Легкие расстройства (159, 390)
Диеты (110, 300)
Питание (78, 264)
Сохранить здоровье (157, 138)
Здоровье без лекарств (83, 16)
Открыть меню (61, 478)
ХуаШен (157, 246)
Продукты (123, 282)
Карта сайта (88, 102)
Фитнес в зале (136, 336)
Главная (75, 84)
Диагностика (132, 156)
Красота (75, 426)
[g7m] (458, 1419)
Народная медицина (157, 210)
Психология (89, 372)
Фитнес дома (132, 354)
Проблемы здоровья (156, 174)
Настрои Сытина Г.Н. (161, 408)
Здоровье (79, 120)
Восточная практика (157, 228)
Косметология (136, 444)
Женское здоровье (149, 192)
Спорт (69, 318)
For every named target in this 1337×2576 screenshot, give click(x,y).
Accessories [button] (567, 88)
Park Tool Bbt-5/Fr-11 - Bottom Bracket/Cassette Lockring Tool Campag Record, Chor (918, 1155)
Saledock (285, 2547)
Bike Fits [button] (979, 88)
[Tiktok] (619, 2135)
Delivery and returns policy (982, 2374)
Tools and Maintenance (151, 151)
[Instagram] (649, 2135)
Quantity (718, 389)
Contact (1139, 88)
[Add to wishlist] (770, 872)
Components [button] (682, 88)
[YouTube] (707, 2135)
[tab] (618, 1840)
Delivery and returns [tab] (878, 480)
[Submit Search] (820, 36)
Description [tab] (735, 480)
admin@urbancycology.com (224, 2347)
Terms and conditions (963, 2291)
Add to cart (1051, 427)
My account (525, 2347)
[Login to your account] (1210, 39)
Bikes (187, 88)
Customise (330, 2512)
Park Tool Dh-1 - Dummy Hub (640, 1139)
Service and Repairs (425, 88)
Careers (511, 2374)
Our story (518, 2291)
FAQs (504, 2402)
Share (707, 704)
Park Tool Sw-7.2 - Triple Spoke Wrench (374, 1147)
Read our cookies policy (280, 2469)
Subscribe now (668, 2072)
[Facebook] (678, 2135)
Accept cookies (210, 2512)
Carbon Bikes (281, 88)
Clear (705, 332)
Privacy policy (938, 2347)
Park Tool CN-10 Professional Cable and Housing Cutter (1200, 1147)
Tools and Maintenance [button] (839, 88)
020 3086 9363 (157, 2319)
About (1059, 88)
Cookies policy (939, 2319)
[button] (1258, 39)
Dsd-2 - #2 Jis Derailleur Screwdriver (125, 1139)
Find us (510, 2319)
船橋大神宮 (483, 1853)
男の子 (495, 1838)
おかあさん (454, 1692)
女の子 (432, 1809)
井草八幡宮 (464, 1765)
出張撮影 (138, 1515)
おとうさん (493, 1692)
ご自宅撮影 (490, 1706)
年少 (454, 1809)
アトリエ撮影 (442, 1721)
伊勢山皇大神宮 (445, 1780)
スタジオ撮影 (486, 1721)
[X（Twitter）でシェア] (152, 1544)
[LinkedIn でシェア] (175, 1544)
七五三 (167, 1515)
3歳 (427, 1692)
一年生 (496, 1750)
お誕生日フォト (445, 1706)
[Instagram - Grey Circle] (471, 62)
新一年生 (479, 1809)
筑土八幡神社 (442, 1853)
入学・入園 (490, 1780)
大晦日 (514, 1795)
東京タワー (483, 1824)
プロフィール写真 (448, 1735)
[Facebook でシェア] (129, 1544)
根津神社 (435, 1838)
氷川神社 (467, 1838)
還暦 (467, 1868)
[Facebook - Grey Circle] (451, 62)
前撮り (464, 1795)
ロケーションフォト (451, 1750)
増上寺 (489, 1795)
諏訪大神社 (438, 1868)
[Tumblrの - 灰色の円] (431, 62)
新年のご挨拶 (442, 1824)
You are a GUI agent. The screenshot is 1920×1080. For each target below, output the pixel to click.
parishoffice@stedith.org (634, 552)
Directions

+-------+

WHAT IS REQUIRED — Print nothing but the lines from the line with "アトリエ撮影 (442, 1721)" to the last line of the records above. Both of those lines count.

TASK RESULT —
アトリエ撮影 (442, 1721)
伊勢山皇大神宮 (445, 1780)
スタジオ撮影 (486, 1721)
[X（Twitter）でシェア] (152, 1544)
[LinkedIn でシェア] (175, 1544)
七五三 (167, 1515)
3歳 (427, 1692)
一年生 (496, 1750)
お誕生日フォト (445, 1706)
[Instagram - Grey Circle] (471, 62)
新一年生 (479, 1809)
筑土八幡神社 (442, 1853)
入学・入園 (490, 1780)
大晦日 (514, 1795)
東京タワー (483, 1824)
プロフィール写真 (448, 1735)
[Facebook でシェア] (129, 1544)
根津神社 (435, 1838)
氷川神社 (467, 1838)
還暦 (467, 1868)
[Facebook - Grey Circle] (451, 62)
前撮り (464, 1795)
ロケーションフォト (451, 1750)
増上寺 (489, 1795)
諏訪大神社 (438, 1868)
[Tumblrの - 灰色の円] (431, 62)
新年のご挨拶 (442, 1824)
You are a GUI agent. The screenshot is 1920×1080. For each target below, output the pixel to click.
parishoffice@stedith.org (634, 552)
Directions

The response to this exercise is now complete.